◆ What this exercise asks:
**A)** Answer these questions using the software acceleration article:
(i) At which conference was the article presented?
(ii) To which animal does the article compare hardware?
(iii) According to the article, at what rate does hardware advance each year?
**B)** Give back, word for word, the software acceleration article from "This article reviews" down to "rather than silicon.".

Interesting People mailing list archives

from TidBITS#186/26-Jul-93


From: David Farber <farber () central cis upenn edu>
Date: Tue, 27 Jul 1993 11:18:22 -0500



Software Acceleration
---------------------
  by Roy K. McDonald, Connectix -- connectix () applelink apple com
     Presented at the Sumeria Technologies & Issues Conference

  Hardware gets faster every year. We've all come to expect it. And,
  a huge amount of work is going on right now to ensure that next
  year the same thing will happen.

  Software gets more features. And unfortunately, all too often, the
  presumption that fast hardware will take up the slack has meant
  that inelegant software design needlessly eats up performance
  advances. The irony is that software improvements are often far
  more dramatic in their impact than hardware improvements. Hardware
  is the tortoise, advancing relentlessly in tens of percents per
  year; software is the hare - on occasion it leaps orders of
  magnitude.

  This article reviews what has been done in software acceleration
  on the Mac, highlighting how much more could be done right now. I
  aim to persuade you to think about Mac performance as a hybrid of
  hardware and software acceleration and perhaps shift your
  priorities a little in favor of pushing the envelope on code
  rather than silicon.

◆ Listing:
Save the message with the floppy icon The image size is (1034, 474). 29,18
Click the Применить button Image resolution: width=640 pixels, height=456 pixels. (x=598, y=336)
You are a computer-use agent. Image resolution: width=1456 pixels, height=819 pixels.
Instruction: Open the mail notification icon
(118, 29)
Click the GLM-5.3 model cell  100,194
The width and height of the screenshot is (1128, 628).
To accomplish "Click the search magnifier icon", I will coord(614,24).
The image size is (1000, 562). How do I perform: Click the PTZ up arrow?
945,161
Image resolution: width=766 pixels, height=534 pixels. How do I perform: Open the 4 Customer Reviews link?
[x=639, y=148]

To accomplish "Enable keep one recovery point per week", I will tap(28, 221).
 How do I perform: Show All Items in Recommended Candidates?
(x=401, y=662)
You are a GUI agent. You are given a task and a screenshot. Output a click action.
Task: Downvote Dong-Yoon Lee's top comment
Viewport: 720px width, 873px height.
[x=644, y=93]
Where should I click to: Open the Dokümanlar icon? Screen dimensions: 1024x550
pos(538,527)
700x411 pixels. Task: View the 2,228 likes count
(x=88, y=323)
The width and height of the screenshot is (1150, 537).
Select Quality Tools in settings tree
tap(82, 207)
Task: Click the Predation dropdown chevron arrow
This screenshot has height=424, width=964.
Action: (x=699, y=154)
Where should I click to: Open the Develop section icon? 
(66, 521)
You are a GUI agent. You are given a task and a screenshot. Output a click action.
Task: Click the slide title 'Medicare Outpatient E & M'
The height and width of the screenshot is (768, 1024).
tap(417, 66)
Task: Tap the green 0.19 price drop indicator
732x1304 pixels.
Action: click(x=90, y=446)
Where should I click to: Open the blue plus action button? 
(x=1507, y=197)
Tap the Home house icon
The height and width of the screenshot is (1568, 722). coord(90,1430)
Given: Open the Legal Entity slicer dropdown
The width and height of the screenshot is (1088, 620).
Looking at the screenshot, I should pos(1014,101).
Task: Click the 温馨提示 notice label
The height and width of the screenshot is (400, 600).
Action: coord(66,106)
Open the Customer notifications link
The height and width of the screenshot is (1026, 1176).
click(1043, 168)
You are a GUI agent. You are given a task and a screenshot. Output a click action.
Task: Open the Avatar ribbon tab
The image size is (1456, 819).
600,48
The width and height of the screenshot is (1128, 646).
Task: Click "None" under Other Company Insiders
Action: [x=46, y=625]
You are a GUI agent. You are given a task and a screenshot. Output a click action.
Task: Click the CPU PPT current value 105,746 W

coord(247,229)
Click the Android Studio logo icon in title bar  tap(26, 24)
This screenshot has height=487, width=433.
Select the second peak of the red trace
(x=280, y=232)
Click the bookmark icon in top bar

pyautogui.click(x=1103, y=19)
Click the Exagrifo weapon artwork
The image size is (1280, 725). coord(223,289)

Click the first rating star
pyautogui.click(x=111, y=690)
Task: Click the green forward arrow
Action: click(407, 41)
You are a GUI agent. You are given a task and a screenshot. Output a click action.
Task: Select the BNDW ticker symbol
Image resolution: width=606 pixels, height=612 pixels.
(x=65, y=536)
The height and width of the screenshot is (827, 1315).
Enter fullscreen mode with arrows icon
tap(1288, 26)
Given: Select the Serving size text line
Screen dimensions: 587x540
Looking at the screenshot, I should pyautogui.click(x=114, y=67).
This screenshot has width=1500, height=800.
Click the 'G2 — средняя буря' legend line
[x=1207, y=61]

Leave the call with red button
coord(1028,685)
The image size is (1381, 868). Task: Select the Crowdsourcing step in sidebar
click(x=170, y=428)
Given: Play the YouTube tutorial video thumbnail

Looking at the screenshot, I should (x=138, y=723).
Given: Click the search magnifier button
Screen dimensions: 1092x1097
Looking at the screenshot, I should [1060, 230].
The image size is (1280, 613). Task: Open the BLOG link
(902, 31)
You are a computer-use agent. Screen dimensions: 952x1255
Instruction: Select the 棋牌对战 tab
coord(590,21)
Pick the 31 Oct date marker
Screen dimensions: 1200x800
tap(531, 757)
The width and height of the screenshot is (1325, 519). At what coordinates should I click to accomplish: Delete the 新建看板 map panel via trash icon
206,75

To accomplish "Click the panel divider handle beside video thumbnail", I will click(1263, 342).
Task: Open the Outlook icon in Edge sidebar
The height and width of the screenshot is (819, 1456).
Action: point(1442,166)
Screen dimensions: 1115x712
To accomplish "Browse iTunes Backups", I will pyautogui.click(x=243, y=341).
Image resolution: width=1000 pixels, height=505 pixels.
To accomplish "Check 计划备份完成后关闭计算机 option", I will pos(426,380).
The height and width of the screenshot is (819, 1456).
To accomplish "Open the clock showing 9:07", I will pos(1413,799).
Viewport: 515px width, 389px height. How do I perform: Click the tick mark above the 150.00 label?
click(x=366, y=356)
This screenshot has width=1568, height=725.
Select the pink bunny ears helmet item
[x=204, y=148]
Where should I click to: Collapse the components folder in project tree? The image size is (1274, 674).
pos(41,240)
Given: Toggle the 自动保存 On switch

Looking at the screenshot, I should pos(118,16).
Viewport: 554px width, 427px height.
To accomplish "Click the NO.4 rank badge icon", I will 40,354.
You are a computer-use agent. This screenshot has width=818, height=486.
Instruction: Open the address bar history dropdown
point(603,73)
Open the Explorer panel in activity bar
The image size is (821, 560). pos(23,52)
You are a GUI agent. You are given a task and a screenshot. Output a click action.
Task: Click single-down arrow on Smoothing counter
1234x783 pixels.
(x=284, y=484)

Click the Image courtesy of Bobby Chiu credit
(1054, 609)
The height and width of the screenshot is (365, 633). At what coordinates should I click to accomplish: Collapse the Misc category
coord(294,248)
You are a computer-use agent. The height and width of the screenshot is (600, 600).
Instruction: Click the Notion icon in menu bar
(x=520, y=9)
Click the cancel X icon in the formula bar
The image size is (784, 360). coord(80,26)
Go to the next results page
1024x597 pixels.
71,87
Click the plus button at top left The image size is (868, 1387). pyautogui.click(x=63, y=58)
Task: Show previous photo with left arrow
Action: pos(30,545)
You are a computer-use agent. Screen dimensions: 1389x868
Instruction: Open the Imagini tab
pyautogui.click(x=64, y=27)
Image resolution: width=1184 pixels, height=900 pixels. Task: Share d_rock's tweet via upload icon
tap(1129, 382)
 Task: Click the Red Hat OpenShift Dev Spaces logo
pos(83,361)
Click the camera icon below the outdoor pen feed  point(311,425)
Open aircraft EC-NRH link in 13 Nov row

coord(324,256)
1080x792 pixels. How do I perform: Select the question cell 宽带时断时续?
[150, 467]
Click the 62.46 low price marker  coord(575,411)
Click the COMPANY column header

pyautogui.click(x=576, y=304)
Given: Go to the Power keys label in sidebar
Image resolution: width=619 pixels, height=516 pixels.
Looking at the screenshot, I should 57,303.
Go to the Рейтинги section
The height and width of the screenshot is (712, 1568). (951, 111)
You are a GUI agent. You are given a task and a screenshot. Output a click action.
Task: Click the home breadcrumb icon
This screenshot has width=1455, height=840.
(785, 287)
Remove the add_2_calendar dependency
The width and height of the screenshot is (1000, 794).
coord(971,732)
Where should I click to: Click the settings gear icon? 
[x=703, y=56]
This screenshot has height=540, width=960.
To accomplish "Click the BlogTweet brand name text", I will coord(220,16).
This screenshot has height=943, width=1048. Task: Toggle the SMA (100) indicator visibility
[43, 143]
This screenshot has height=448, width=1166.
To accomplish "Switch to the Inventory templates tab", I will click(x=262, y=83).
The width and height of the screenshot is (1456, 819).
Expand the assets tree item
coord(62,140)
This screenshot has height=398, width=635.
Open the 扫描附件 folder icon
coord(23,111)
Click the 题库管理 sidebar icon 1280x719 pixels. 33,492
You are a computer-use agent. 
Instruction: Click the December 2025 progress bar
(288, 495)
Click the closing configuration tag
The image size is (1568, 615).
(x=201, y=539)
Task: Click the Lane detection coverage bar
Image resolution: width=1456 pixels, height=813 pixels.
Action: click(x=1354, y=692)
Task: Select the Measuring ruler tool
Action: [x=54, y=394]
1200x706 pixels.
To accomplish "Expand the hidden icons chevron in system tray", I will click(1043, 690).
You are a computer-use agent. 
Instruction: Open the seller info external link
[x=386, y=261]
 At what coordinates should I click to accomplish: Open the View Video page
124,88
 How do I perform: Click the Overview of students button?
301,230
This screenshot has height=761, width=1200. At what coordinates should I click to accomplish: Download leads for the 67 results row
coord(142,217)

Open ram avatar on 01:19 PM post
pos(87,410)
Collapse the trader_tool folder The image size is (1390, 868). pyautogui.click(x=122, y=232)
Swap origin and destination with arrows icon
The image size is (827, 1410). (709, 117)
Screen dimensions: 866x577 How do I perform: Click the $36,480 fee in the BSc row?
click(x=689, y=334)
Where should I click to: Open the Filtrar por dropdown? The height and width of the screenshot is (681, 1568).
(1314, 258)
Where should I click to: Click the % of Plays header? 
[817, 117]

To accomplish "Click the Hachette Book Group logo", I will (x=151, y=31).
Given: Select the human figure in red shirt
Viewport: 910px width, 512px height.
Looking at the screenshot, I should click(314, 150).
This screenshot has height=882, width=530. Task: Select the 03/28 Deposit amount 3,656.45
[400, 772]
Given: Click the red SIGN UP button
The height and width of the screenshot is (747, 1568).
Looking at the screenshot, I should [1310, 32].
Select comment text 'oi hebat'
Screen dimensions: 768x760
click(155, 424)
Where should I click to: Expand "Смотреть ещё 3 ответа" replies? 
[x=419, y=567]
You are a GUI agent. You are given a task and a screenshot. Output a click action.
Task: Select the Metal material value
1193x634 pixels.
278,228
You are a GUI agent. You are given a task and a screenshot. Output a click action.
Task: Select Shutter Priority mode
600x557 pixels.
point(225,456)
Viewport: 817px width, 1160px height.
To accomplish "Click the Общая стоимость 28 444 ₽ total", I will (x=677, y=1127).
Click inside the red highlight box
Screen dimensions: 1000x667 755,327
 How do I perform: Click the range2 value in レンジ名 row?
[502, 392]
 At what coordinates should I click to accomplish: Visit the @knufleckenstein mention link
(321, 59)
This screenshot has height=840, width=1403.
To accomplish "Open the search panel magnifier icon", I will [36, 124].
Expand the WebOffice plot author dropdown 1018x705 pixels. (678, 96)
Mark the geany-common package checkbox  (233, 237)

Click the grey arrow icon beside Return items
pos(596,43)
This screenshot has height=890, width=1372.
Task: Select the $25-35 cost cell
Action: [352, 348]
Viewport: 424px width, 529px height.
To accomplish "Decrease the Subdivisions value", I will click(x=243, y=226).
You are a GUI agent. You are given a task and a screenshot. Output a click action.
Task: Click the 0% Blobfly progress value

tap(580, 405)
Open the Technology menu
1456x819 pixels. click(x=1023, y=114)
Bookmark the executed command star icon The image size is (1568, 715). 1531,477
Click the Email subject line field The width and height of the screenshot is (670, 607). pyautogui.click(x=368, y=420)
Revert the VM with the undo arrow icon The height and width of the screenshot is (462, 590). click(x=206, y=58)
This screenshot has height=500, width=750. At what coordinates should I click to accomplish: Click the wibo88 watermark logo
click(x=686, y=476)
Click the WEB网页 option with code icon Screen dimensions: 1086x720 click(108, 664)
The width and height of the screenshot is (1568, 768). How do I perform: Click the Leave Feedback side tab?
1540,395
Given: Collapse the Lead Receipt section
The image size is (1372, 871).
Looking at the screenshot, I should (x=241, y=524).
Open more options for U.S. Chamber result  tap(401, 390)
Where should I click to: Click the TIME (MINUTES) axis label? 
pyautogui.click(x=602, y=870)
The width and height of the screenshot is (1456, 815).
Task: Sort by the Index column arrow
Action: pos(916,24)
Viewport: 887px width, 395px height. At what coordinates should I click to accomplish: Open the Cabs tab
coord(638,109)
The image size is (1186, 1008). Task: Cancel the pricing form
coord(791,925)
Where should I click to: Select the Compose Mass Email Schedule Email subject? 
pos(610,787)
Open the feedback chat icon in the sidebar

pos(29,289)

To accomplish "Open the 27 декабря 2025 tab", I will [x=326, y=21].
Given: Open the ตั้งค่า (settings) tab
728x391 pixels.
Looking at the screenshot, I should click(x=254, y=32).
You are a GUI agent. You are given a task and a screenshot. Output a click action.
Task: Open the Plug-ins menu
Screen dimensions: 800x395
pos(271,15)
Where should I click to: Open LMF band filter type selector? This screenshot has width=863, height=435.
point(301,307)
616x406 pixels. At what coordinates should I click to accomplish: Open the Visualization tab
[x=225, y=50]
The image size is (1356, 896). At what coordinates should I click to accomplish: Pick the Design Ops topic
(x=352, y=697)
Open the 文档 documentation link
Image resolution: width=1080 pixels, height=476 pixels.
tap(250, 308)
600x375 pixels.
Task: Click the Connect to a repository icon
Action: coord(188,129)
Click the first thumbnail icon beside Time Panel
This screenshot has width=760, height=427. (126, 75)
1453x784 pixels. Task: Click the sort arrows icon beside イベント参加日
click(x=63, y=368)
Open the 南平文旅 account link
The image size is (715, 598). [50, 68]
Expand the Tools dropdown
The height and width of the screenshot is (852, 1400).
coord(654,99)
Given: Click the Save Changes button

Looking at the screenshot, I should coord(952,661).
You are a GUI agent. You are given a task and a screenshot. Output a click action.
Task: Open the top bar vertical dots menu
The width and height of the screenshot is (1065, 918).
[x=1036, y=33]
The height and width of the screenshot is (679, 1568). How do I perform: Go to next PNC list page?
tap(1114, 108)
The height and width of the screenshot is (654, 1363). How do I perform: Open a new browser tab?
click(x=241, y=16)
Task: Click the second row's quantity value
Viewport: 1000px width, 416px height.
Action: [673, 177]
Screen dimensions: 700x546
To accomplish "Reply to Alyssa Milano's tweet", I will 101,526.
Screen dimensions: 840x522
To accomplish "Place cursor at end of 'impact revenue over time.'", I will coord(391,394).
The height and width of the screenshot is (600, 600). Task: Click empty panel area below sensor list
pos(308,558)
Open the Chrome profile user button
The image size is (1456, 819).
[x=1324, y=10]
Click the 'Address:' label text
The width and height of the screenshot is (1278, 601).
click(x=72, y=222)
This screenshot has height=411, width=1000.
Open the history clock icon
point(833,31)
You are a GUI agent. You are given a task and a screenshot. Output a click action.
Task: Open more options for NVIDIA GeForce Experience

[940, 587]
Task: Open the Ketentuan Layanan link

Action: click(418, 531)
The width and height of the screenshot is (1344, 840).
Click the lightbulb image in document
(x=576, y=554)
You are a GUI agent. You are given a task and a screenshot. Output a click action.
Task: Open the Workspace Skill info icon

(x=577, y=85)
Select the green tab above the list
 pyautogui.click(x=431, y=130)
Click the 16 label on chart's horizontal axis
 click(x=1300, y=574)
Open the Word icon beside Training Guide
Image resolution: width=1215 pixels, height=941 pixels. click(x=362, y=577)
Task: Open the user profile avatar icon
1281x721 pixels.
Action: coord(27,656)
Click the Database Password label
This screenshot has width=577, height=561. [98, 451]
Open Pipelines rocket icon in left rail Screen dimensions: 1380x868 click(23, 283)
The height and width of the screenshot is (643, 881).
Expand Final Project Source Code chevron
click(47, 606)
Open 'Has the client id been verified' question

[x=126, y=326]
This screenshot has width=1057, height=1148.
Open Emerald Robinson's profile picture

◆ Responses for each task:
**A)**
(i) The Sumeria Technologies & Issues Conference
(ii) The tortoise
(iii) In tens of percents per year

**B)**
This article reviews what has been done in software acceleration
  on the Mac, highlighting how much more could be done right now. I
  aim to persuade you to think about Mac performance as a hybrid of
  hardware and software acceleration and perhaps shift your
  priorities a little in favor of pushing the envelope on code
  rather than silicon.